Items from a data source:
= Beginning of Section =

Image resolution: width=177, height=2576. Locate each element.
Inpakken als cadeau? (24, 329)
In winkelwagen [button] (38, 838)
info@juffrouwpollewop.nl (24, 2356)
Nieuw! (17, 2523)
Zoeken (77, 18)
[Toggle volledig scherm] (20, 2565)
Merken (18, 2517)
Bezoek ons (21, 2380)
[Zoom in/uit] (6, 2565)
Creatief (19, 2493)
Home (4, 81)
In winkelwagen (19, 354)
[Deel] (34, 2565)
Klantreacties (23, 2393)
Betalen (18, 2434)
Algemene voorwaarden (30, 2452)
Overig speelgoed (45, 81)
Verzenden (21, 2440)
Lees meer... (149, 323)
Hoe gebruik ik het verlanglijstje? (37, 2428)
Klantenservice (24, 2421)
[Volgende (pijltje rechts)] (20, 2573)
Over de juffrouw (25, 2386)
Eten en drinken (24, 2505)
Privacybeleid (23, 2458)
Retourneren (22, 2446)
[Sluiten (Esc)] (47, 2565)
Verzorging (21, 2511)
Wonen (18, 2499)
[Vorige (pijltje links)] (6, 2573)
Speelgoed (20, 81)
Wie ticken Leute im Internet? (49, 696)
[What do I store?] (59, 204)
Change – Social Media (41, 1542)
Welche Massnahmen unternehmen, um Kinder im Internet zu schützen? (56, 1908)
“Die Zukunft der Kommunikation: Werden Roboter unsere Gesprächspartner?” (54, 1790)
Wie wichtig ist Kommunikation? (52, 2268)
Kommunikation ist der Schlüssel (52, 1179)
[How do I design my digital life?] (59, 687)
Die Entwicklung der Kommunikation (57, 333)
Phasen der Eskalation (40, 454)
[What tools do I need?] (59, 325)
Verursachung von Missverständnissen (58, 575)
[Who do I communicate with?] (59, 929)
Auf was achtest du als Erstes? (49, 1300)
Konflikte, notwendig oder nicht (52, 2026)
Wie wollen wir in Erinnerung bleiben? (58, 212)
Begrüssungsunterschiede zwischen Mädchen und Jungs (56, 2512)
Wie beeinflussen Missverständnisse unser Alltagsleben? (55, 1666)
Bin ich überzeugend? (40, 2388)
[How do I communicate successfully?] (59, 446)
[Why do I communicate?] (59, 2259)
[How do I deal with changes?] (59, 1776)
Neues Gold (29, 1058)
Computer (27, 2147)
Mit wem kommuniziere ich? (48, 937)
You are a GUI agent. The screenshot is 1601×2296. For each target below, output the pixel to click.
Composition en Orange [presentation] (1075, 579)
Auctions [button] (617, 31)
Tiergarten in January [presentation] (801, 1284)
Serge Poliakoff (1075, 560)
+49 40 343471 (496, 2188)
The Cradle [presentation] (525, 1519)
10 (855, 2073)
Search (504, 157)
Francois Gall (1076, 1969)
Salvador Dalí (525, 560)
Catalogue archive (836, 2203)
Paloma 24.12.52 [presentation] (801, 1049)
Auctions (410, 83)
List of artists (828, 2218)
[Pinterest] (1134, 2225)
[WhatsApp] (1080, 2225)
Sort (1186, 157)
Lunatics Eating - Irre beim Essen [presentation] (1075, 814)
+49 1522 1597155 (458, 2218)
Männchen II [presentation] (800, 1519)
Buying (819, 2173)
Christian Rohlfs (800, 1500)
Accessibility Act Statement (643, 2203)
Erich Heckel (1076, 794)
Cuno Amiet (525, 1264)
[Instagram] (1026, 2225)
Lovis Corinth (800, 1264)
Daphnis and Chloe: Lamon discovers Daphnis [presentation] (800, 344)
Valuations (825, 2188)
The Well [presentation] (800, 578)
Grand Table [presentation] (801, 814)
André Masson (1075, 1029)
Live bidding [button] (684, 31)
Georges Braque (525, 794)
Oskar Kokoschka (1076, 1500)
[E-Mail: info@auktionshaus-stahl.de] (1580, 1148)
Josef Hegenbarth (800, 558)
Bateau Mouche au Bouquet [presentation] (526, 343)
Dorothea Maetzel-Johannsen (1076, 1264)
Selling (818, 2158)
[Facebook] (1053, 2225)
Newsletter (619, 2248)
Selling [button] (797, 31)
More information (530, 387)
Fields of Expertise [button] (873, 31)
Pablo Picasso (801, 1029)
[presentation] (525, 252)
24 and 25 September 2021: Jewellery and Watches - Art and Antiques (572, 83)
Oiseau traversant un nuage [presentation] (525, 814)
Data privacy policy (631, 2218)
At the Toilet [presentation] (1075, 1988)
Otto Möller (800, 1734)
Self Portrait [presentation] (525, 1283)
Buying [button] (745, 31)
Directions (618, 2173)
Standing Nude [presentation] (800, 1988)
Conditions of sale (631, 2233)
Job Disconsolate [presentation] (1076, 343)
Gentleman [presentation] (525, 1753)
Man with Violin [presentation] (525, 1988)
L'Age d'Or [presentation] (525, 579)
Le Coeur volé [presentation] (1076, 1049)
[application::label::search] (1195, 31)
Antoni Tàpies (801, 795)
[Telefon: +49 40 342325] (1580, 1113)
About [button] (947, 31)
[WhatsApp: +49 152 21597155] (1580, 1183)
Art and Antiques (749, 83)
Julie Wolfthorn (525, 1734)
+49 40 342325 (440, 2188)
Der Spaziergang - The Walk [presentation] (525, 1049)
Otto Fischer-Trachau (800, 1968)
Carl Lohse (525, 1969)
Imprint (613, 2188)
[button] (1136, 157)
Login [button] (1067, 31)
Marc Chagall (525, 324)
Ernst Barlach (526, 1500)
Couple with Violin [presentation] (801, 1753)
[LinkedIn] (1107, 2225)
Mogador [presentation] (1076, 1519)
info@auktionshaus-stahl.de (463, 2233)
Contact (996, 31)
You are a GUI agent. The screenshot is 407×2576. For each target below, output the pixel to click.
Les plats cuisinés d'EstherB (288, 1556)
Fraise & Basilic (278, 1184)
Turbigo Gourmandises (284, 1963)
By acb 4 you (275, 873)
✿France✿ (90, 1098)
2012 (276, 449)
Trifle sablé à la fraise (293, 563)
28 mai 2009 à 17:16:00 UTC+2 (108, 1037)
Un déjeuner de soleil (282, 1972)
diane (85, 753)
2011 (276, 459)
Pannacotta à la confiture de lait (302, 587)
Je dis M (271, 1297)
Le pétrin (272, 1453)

= End of Section =

Aim of the exercise:
Once you reach the line with "343471 (496, 2188)" in the data above, copy it and every line after it exactly, up to and including the line with "List of artists (828, 2218)".

Problem solution:
+49 40 343471 (496, 2188)
The Cradle [presentation] (525, 1519)
10 (855, 2073)
Search (504, 157)
Francois Gall (1076, 1969)
Salvador Dalí (525, 560)
Catalogue archive (836, 2203)
Paloma 24.12.52 [presentation] (801, 1049)
Auctions (410, 83)
List of artists (828, 2218)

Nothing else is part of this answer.